MANILA, Dec. 15, 2016— A Catholic bishop said the Church cannot be silent  as the body count in the government’s war on drugs reached more than 6,000 in five months.

Manila Auxiliary Bishop Broderick Pabillo said the Church grieves with the families, especially the poor, who have lost loved ones without due process of law.

“We cannot afford to keep silent. This is another way of terrorizing the people. But now is really the time to speak,” said Pabillo, who chairs the bishops’ Commission on the Laity.

The prelate called on the public to act now against human rights abuses and not wait for more bodies to pile up.

“I hope we have learned from the EDSA experience. It is time to speak out now. Let us not wait again for 14 years before speaking out,” according to him.

He was referring to the span of years between 1972, when then president Ferdinand Marcos declared Martial Law, and 1986, before he was ousted in the historic EDSA People Power Revolution.

“Running priest” Fr. Robert Reyes said the war on drugs has ended so many lives and actions are needed in order to bring peace and justice.

“We will unite against those picking on the poor as being drug addicts. We will unite against those that are addicted to power. We will unite for life,” said Reyes.

The two church leaders spoke in a press conference in Manila yesterday for the “Panunuluyan,” a re-enactment of the search of Mary and Joseph for an inn to stay.

But this year, the activity, organized by the Urban Poor Associates (UPA), was staged to condemn the series of extrajudicial killings.

The organization appealed to President Duterte to put an end to summary executions, saying it has already brought fear in the poor neighborhoods.

“The sight of a neighbour drenched in his own blood brings indescribable traumas, especially in children, comparable to the effects of a tsunami. The culture of fear in our communities cripples our families,” it said.

“We have lost our right to a fair hearing.
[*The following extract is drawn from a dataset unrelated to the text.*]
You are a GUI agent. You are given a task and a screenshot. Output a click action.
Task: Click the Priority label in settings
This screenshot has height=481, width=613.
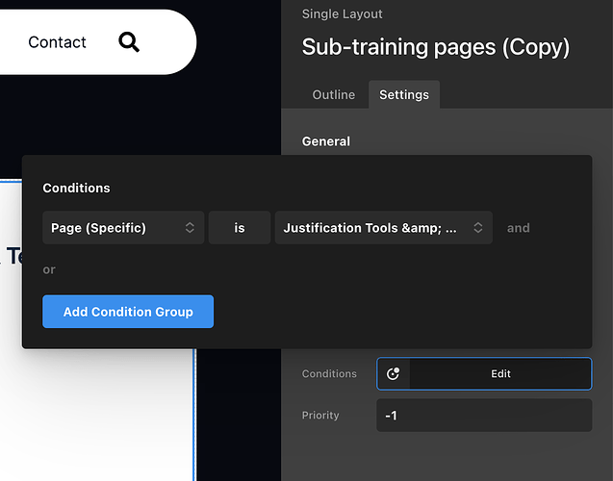(320, 416)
Are we being frightened so as to throw our unwilling support to the violent war that is destroying our communities?” said the UPA.

The group added that there is no better time than the Christmas season to finally cut short the spiral of drug-related violence, affecting people from mostly poor communities.

The UPA clarified they are not against the desire of government to solve the drug problem.

“It is the lawless approach with no recourse for our victim-neighbors that so appalls us,” added the urban poor.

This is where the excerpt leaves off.